I understand the "command line can be more powerful than the UI" practice, but the UI is not simply leaving out an "advanced" feature, it is actually misleading the admin in a big way.
When I go into IIS and edit properties at the server level, I expect it to affect the server (all sites). When I edit the properties of a single website, I expect it to affect only that website. In the scenario in this thread, editing a property of a single site climbs all the way back up to the global level. This is wrong, and misleading. No reasonable admin would expect or anticipate this.
Everywhere in the IIS 7 UI, there are links in the action pane to "Revert to Parent" (discard the locally configured property, and inherit from above), reinforcing the hierarchical nature of the IIS config structure. And this has been this way in past versions as well, and makes sense. There are configs at the server level all the way down to the site level and even to the file level.
Why would any admin think that changing a single site property would ripple out to every other site on the server?

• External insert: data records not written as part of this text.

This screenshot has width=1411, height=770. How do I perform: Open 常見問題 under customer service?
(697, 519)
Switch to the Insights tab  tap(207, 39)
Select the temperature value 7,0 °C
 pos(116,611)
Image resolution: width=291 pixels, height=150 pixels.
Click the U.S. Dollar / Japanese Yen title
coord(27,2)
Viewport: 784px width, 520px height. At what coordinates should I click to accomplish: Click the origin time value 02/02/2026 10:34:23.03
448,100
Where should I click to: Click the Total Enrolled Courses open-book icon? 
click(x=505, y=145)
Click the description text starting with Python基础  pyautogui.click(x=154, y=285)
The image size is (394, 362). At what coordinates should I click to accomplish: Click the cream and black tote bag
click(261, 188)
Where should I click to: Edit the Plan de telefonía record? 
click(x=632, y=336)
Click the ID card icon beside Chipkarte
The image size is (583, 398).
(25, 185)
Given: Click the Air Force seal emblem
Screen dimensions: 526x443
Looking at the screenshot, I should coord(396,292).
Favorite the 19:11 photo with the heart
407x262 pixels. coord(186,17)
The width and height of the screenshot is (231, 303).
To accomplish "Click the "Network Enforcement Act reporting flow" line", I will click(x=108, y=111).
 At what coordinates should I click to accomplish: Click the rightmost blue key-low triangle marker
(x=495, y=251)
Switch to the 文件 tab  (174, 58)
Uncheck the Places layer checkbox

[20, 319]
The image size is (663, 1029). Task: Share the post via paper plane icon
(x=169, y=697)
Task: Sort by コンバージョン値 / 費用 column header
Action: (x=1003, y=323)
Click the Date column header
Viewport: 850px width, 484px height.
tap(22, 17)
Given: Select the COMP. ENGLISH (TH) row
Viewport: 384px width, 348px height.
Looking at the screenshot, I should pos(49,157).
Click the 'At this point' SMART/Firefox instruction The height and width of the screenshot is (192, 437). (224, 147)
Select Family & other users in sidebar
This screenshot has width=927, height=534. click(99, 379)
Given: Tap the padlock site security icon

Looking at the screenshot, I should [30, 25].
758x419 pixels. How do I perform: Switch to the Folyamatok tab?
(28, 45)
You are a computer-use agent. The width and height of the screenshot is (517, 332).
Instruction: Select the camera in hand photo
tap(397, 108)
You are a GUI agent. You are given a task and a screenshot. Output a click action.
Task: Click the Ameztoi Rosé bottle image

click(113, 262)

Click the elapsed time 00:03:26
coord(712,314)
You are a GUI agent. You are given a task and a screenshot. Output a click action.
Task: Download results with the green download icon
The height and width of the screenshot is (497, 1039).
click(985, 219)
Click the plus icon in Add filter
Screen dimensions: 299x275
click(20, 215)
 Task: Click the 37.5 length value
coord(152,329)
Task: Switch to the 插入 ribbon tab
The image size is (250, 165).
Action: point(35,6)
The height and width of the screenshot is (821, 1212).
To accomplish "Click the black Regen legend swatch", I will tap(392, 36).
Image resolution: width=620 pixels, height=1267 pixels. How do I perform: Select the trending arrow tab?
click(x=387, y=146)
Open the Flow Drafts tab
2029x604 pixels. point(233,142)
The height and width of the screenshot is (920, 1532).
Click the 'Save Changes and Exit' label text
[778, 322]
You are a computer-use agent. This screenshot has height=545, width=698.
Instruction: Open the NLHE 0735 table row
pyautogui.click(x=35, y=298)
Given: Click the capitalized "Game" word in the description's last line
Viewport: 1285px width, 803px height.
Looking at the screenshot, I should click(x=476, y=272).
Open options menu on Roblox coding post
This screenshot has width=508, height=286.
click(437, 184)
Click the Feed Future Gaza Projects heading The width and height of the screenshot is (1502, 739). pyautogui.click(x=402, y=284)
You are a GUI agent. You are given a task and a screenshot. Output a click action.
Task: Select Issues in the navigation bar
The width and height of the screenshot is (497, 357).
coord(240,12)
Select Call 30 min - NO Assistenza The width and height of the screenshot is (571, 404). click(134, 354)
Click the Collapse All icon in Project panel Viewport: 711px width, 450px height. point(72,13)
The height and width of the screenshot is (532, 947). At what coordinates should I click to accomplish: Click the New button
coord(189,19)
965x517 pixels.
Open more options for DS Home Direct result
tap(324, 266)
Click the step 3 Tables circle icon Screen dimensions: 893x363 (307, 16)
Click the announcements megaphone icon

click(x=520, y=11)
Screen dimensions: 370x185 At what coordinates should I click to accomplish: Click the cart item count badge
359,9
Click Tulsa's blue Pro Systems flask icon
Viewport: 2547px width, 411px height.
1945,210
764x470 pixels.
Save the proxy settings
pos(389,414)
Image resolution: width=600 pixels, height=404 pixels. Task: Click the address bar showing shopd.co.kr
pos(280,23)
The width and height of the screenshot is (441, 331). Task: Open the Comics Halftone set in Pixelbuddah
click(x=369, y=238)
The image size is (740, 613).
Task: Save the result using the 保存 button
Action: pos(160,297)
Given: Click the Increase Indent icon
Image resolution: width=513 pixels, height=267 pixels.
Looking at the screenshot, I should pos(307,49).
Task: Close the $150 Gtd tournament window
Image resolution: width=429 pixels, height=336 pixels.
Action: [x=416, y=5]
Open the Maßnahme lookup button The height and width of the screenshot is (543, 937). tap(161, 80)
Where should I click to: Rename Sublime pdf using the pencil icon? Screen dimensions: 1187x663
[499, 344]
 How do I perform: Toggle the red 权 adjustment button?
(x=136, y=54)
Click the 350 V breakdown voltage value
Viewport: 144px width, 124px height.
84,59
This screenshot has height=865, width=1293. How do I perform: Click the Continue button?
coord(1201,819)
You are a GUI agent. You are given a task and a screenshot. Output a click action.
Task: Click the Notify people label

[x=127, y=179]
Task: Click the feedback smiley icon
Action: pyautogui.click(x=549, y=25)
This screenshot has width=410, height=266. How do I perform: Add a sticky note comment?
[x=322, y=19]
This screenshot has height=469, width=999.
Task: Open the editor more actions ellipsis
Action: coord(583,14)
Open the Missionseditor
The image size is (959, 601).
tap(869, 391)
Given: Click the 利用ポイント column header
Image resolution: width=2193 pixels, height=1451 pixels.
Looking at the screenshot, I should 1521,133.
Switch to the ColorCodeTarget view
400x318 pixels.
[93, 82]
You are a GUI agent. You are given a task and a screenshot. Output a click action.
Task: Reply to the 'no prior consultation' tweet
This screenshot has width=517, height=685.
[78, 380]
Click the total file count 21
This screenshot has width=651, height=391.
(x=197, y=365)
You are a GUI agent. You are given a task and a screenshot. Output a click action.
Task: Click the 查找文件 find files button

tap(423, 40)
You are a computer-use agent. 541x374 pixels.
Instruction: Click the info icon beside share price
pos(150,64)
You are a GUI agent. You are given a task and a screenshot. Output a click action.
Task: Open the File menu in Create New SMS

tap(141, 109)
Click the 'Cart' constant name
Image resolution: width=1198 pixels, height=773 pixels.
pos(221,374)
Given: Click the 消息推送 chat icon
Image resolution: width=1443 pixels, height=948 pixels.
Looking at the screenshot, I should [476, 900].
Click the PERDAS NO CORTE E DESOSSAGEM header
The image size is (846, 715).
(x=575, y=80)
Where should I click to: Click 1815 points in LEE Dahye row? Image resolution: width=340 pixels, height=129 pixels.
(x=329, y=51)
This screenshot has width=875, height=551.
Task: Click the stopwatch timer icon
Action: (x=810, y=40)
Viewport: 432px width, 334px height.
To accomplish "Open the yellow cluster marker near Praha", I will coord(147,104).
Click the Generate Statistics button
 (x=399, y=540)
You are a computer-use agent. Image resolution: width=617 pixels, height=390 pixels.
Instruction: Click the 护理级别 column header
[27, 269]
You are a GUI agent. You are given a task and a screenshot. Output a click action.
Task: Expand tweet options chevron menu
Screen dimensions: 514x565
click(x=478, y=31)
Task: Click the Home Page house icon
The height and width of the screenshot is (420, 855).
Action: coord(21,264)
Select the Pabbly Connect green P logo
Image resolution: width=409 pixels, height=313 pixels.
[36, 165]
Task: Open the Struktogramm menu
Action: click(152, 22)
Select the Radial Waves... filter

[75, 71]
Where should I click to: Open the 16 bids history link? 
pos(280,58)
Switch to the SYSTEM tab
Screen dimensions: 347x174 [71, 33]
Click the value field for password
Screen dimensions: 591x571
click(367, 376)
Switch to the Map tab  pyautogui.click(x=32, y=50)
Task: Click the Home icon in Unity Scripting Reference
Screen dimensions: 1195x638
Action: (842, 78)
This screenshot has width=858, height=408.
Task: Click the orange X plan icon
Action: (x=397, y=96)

Also, the UI (as I mentioned earlier) goes out of its way to explicitly grey out the host header field when adding an HTTPS binding. Why would it do that, if host headers are perfectly acceptable, allowed, and even configurable in all other ways? It’s strange that you would actually grey out a config field that is allowed and supported.
As for the UI design issues of things like "ask[ing] you if you wanted us to delete it if it was the last one, etc.", isn't that what it should do? This is done elsewhere in other service UIs and wizards (Active Directory wizards, DFS MMCs, etc.). In DFS, for example, removing the last folder target also prompts to say there are no link targets, and asks if you would like to remove the replication configuration info for the DFS folder. It asks because it NEEDS to ask, because you can have DFS replication without the DFS targets explicitly defined as a DFS share. So, rather than make a significant change like removing file replication, it does what it should - it ASKS if this is what you want, it doesn't assume and cut the admin out of the decision entirely.
Shouldn't this be exactly what happens in IIS? Dependency checking is common, smart, helpful, and a sign of well-written and well-thought-out code. A single prompt or two is a more than acceptable alternative than simply making assumptions and breaking an entire server configuration. The UI is not making things simpler; it just willfully ignores the required complexity.